## DOCUMENT TEXT
When we should worry more: using cognitive bias modification to drive adaptive health behaviour
When we should worry more: using cognitive bias modification to drive adaptive health behaviour
A lack of behavioural engagement in health promotion or disease prevention is a problem across many health domains. In these cases where people face a genuine danger, a reduced focus on threat and low levels of anxiety or worry are maladaptive in terms of promoting protection or prevention behaviour. Therefore, it is possible that increasing the processing of threat will increase worry and thereby enhance engagement in adaptive behaviour. Laboratory studies have shown that cognitive bias modification (CBM) can increase or decrease anxiety and worry when increased versus decreased processing of threat is encouraged. In the current study, CBM for interpretation (CBM-I) is used to target engagement in sun protection behaviour. The goal was to investigate whether inducing a negative rather than a positive interpretation bias for physical threat information can enhance worry elicited when viewing a health campaign video (warning against melanoma skin cancer), and consequently lead to more adaptive behaviour (sun protection). Participants were successfully trained to either adopt a positive or negative interpretation bias using physical threat scenarios. However, contrary to expectations results showed that participants in the positive training condition reported higher levels of worry elicited by the melanoma video than participants in the negative training condition. Video elicited worry was, however, positively correlated with a measure of engagement in sun protection behaviour, suggesting that higher levels of worry do promote adaptive behaviour. These findings imply that more research is needed to determine under which conditions increased versus decreased processing of threat can drive adaptive worry. Various potential explanations for the current findings and suggestions for future research are discussed.

## EXCERPTED DATA
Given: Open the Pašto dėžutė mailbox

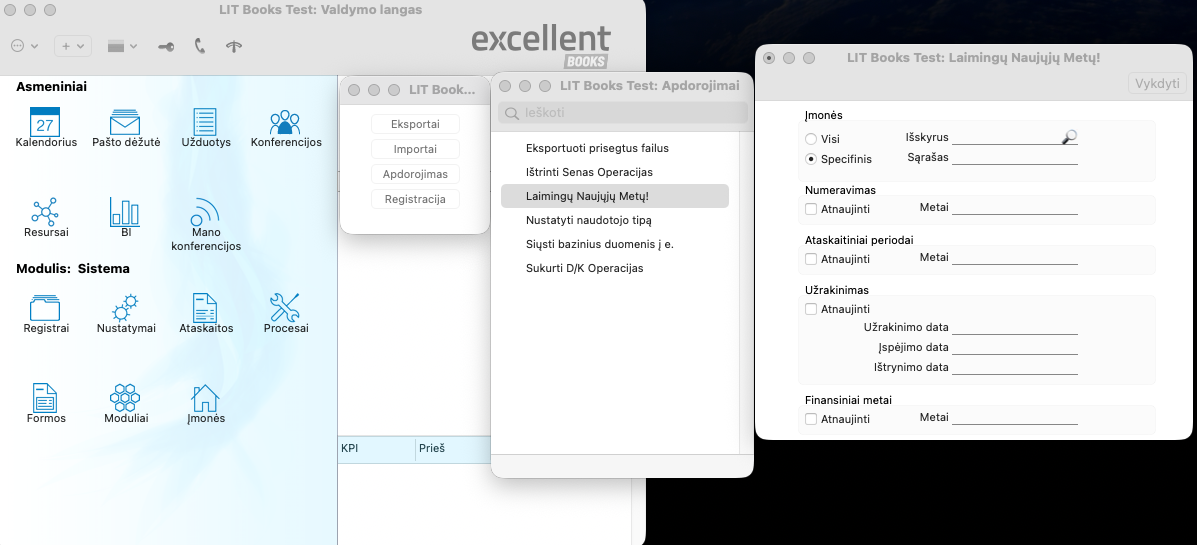Looking at the screenshot, I should 125,122.
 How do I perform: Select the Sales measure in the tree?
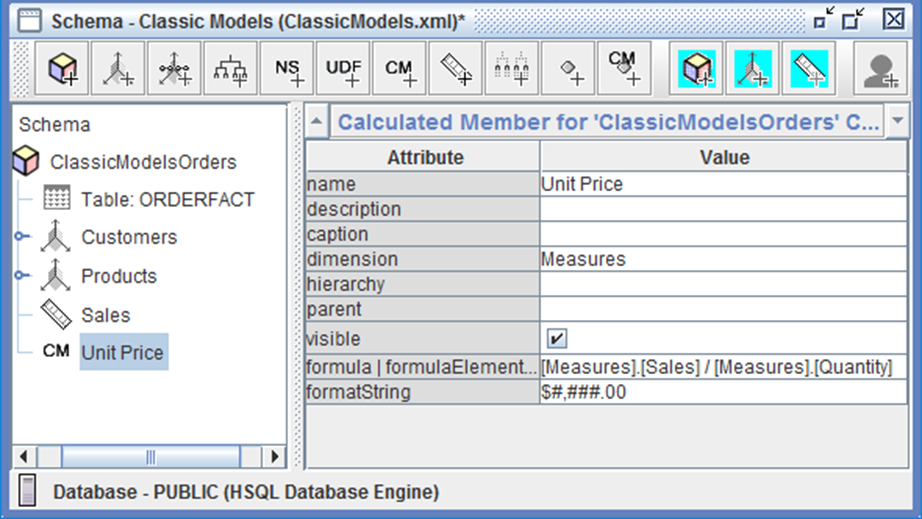coord(105,315)
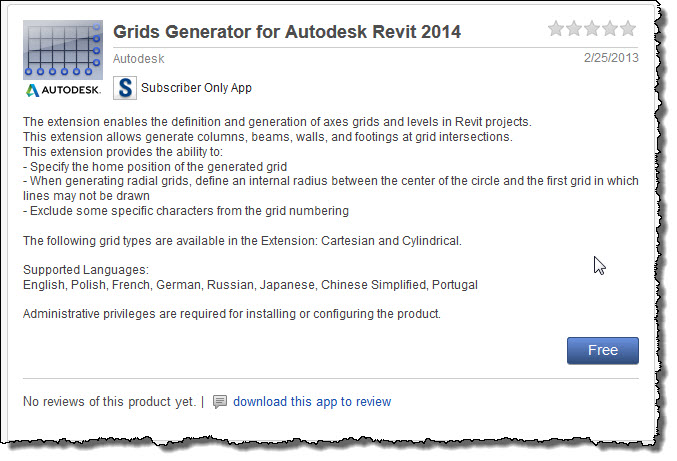Image resolution: width=677 pixels, height=461 pixels.
Task: Click the Supported Languages heading
Action: 86,270
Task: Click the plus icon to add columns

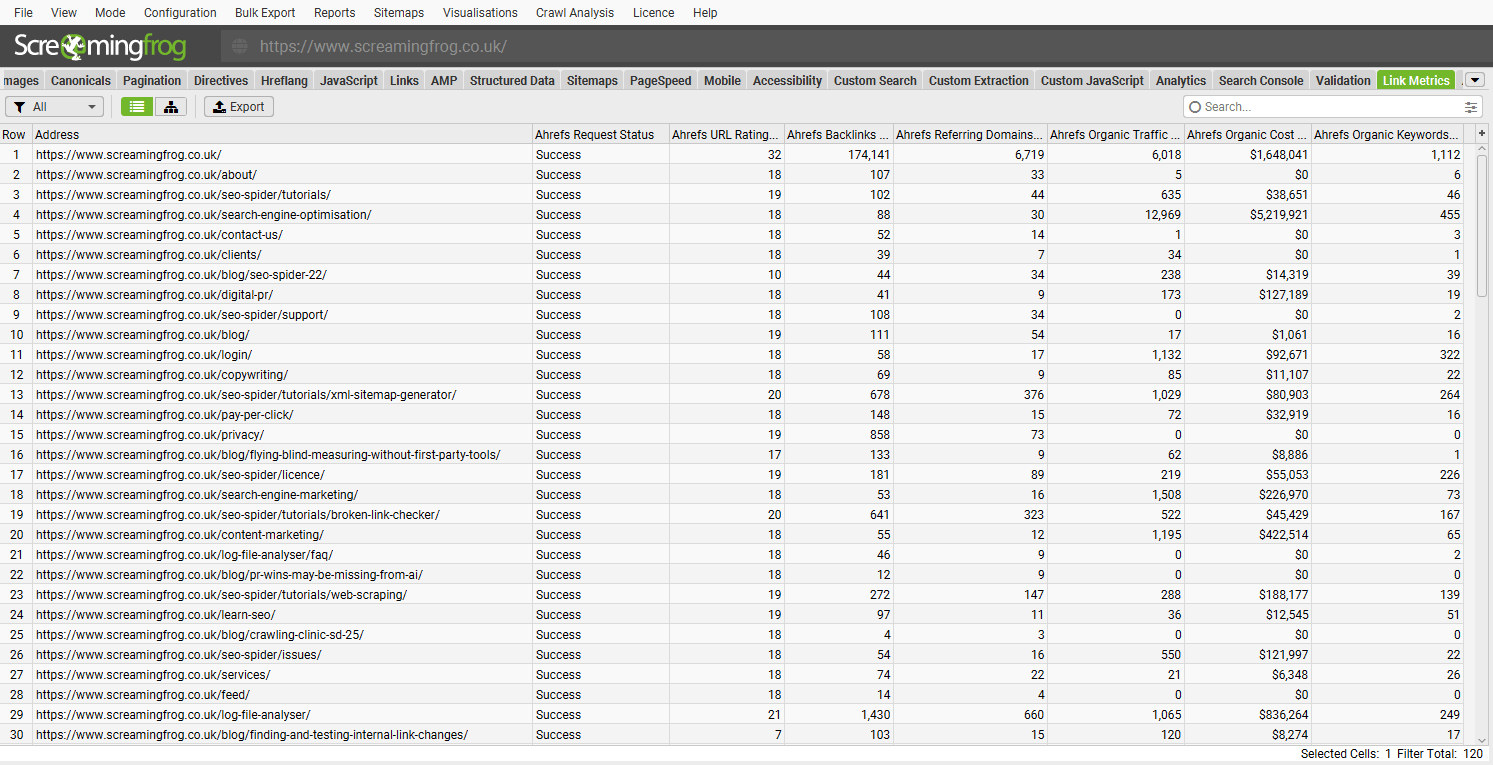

## WHAT TO PRODUCE
In the text on cognitive bias modification, which training condition's participants reported more worry after watching the melanoma video?

## SOLUTION FOR THIS TASK
Participants in the positive training condition reported more worry.